Pelvic Organ Prolapse Repair Using Mesh

Pelvic organ prolapse and urinary incontinence are common conditions affecting many adult women today. Pelvic organ prolapse is the abnormal descent or herniation of the pelvic organs from their normal attachment sites or their normal position in the pelvis. Pelvic floor defects are created as a result of childbirth and are caused by the stretching and tearing of the endopelvic fascia and the levator muscles and perineal body. Prolapse may also result from pelvic tumors, sacral nerve disorders, and diabetic neuropathy. Other medical conditions that may result in prolapse are those associated with increases in intra-abdominal pressure such as obesity, chronic pulmonary disease, smoking and constipation. Impaired nerve transmission to the muscles of the pelvic floor may predispose them to decreased tone, leading to further sagging and stretching. Voiding difficulties and urinary frequency, urgency, or incontinence are common symptoms associated with pelvic organ prolapse. If present, these symptoms should be investigated because advanced prolapse may contribute to lower urinary tract dysfunction. It has been estimated that the lifetime risk of requiring at least one operation to correct incontinence or prolapse is approximately eleven percent. The assessment of quality of life is helpful in determining appropriate treatment.

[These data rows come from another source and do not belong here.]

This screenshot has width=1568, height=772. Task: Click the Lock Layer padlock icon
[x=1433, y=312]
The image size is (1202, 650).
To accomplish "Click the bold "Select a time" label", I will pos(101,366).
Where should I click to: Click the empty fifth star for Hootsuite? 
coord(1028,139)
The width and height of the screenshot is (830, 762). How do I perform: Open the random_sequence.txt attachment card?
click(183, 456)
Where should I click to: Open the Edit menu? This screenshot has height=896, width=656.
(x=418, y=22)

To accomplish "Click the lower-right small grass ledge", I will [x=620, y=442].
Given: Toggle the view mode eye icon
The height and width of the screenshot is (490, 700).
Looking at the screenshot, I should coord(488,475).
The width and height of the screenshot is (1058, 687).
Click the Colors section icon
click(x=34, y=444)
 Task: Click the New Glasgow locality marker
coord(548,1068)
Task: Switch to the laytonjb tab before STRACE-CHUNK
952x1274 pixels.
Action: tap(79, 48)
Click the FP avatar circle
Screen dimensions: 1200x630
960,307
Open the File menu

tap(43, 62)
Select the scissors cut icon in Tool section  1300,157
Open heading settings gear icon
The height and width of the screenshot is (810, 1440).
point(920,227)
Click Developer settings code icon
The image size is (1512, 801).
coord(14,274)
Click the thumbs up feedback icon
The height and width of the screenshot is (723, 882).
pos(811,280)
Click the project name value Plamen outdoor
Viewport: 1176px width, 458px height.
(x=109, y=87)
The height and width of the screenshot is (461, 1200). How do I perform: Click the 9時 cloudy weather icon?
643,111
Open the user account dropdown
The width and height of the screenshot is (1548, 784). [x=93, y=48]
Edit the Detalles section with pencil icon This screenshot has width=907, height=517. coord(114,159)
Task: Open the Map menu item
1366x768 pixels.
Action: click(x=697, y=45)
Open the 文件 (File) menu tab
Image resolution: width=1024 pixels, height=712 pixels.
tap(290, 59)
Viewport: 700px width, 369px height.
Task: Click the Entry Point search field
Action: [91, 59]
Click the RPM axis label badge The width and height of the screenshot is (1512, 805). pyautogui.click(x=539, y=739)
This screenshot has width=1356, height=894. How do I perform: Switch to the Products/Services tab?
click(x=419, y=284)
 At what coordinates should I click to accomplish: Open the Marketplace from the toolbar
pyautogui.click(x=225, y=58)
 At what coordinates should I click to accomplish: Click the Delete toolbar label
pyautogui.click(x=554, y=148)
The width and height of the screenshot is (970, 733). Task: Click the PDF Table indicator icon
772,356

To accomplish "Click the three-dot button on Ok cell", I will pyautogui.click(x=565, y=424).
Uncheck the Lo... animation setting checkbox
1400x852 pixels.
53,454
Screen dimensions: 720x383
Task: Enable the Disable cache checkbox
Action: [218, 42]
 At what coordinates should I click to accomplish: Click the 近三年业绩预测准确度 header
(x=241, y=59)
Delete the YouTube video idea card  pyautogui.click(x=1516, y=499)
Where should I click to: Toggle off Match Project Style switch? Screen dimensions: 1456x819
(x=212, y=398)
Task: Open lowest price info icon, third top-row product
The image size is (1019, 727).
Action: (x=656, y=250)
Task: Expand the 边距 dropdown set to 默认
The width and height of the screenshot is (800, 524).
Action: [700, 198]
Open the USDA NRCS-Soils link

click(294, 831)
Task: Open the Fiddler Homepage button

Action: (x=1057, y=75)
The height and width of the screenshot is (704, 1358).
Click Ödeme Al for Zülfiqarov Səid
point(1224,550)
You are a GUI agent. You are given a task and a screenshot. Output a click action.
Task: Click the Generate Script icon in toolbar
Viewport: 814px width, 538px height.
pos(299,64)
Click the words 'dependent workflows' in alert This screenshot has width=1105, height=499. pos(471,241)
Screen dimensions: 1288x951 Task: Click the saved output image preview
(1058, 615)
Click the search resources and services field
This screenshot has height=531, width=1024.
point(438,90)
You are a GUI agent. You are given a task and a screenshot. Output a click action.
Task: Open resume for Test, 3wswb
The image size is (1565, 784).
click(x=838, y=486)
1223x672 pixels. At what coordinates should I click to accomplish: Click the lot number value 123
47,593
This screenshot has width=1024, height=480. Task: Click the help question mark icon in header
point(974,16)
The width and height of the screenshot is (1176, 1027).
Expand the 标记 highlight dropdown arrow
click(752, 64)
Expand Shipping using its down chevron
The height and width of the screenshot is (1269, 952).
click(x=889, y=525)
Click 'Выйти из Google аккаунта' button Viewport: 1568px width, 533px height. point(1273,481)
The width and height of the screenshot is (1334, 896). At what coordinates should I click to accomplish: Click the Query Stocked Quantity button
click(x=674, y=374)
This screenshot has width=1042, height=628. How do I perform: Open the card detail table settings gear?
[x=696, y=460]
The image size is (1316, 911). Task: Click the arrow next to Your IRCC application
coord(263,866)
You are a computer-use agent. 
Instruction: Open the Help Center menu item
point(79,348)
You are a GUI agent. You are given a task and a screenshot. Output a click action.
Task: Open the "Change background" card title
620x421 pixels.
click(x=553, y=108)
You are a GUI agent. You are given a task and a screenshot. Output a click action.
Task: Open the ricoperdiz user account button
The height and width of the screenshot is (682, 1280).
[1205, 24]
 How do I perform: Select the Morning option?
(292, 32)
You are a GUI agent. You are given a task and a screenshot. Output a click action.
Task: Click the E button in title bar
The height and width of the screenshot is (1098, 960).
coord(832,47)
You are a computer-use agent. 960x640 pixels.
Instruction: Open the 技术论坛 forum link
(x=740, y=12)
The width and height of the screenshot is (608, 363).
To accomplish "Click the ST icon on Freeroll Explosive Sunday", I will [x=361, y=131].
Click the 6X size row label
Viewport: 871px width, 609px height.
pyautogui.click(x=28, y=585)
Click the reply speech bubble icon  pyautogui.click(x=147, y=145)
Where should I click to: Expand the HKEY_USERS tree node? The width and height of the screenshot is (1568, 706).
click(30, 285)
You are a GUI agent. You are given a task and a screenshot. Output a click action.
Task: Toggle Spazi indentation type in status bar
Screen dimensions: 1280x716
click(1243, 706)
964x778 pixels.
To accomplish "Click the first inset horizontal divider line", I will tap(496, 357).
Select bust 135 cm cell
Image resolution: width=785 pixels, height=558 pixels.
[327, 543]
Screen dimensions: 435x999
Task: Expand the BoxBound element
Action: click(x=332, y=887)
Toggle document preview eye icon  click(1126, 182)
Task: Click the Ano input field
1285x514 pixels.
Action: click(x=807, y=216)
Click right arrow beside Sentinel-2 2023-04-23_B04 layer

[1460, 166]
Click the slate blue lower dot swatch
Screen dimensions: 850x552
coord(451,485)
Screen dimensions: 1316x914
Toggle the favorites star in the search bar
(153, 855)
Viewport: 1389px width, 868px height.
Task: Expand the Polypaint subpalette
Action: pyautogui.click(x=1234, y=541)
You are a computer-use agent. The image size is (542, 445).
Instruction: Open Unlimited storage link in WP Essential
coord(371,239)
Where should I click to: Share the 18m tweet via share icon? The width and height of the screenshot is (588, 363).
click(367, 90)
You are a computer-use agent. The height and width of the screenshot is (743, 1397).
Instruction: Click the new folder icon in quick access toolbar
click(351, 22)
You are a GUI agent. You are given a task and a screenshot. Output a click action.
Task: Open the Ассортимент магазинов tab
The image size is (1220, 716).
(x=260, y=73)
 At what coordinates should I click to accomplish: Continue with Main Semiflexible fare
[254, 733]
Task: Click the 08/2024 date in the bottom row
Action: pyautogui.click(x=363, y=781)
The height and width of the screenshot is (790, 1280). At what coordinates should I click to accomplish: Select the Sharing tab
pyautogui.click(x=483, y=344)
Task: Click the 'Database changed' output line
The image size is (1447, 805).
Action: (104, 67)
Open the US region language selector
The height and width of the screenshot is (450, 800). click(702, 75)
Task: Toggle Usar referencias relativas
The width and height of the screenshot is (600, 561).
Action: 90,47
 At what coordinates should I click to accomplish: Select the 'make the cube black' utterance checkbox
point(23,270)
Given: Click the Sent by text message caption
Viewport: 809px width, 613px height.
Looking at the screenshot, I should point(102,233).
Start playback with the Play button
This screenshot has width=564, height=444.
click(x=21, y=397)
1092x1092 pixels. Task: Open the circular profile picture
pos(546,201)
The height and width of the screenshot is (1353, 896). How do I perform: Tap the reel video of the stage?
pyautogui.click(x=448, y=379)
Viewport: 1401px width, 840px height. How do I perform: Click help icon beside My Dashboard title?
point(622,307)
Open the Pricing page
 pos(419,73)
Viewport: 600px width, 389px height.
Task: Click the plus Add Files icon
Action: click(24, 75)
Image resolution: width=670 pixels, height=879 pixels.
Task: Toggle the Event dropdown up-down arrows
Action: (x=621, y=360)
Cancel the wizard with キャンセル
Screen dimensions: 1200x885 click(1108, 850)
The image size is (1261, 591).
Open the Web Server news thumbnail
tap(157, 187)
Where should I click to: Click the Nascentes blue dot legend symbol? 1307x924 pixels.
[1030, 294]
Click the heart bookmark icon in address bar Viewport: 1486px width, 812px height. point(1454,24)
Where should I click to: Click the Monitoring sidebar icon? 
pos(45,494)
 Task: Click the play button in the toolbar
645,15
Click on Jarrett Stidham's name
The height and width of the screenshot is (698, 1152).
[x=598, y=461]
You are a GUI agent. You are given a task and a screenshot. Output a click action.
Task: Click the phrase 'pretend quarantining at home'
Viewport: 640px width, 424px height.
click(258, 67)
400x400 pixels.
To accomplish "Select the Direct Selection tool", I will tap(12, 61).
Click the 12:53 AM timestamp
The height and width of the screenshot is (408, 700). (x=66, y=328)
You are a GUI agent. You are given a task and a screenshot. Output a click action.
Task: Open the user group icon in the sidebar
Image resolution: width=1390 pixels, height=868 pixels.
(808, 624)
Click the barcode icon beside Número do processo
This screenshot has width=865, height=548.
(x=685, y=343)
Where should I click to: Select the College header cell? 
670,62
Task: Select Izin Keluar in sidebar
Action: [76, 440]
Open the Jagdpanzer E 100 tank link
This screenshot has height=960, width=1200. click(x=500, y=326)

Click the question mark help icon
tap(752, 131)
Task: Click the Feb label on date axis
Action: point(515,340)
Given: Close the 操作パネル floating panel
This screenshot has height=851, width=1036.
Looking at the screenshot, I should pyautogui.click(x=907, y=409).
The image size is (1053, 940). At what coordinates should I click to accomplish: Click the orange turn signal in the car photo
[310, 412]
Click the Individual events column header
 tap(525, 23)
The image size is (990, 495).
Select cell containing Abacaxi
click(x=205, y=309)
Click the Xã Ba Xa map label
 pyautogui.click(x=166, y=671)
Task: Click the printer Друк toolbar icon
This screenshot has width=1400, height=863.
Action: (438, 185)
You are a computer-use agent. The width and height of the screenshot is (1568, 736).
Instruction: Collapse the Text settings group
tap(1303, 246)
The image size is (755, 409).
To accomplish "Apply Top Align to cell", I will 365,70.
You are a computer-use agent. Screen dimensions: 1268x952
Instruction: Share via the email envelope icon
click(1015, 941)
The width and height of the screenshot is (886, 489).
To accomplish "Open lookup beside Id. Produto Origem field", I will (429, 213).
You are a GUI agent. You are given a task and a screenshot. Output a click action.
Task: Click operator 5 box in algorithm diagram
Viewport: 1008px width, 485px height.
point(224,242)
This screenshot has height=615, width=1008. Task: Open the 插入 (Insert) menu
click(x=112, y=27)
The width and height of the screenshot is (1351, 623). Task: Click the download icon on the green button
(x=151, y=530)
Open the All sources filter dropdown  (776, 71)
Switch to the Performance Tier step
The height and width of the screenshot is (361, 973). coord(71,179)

In recent years, several new procedures utilizing graft material to replace or augment "poor" paravaginal connective tissue have been used for patients with significant pelvic organ prolapse. Any natural or synthetic substance that incorporates or integrates into a patient's tissues during the treatment is defined as a biomaterial. The ideal compound should be inert, sterile, noncarcinogenic, mechanically durable and should cause no inflammatory or immunological response. Potentially, grafts can allow an effective transvaginal approach for the patient who has "very poor tissue" that could otherwise be repaired only with a vaginal narrowing or obliterative procedure or by a combined abdominal/vaginal procedure.

Follow up studies of less than two years show mixed results using these new graft procedures. All allograft and xenograft materials resorb with time; therefore, the long-term strength of the repair is dependent on the ability of the host's connective tissues to maintain strength after being incorporated into or encapsulated around the graft. Studies of various synthetic meshes used for a number of surgical repairs including abdominal hernia repairs and paravaginal procedures seem to indicate that low density monofilamentous polypropylene meshes have an infection and erosion rate much lower than high density meshes with multiple filaments.

Chronic pain may develop in the area of the mesh. Severe, adverse effects, such as mesh erosion into the bladder, development of fistulas, "band" formation in the vagina and bladder, and rectal dysfunction seem to be rare. These post operative problems could be reduced by using techniques to avoid tension on the graft material, by the avoidance of devascularization of the paravaginal tissue during dissection and by making sure that the graft is placed flat in the space to avoid bunching up. Thus far, anatomical successes with traditional procedures are considerably less than those reported with mesh procedures. With the exception of mesh erosions, the adverse effects which have occurred with mesh procedures have also occurred with the more traditional procedures. However, patient satisfaction with traditional procedures has been good. At this time there is not enough evidence to determine the long-term benefit/risk ratio for transvaginal "mesh" procedures. It is very difficult to answer the question whether mesh procedures have a better benefit/risk ratio than traditional procedures since no one traditional procedure is universally considered "gold standard" and there is no agreement as to which "mesh procedure" is best. Available data indicates that mesh procedures may produce anatomical success rates higher than traditional procedures when performed by surgeons who are experienced in prolapse repair procedures. On the other hand, the incidence of serious adverse effects may be higher with mesh procedures. Patients should be made aware of the potential complications and adverse effects and given all the options.